Leave the pictures out, and repeat exactly each line from the one that holds "Screen dimensions: 1007x397" through the final line of the entries below.
Entries provided section start
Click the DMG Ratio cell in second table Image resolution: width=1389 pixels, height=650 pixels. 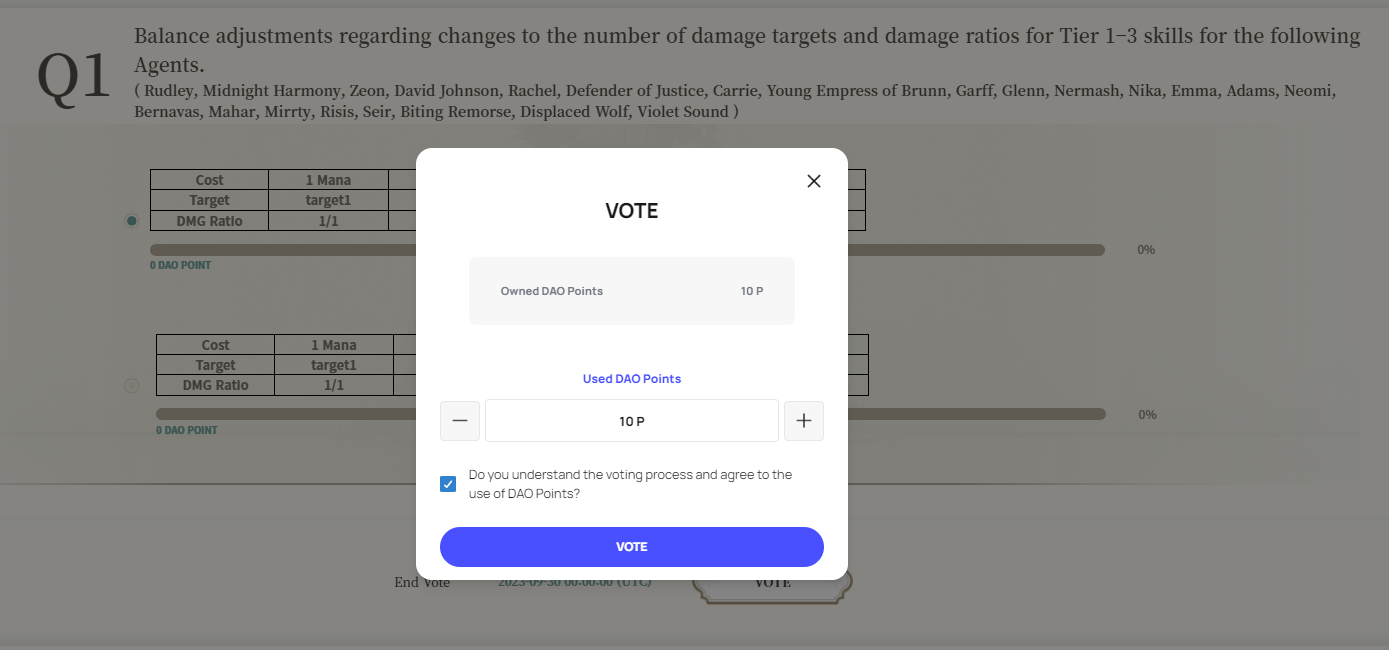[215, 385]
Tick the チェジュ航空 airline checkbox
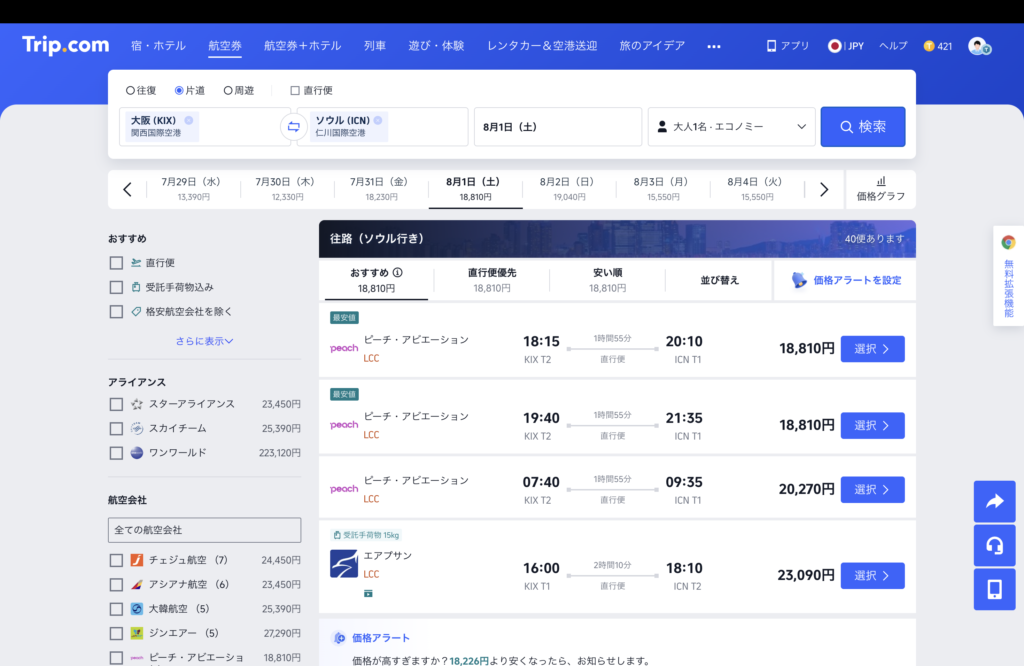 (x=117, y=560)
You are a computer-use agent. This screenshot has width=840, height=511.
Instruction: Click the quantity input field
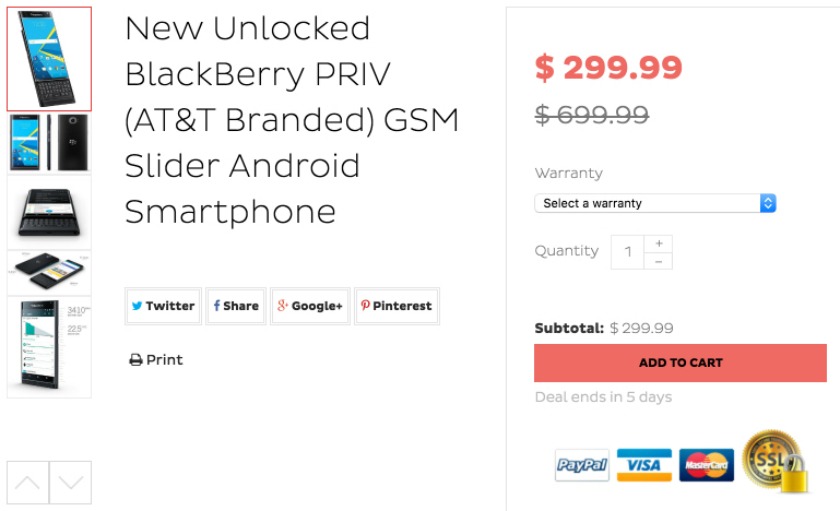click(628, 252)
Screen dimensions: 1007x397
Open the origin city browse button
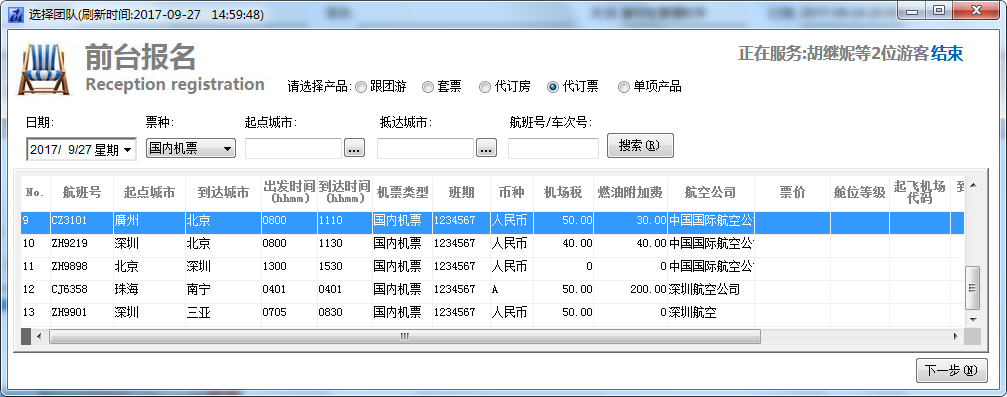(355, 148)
Entries provided section end
### Solution to this exercise
Screen dimensions: 1007x397
Open the origin city browse button
(355, 148)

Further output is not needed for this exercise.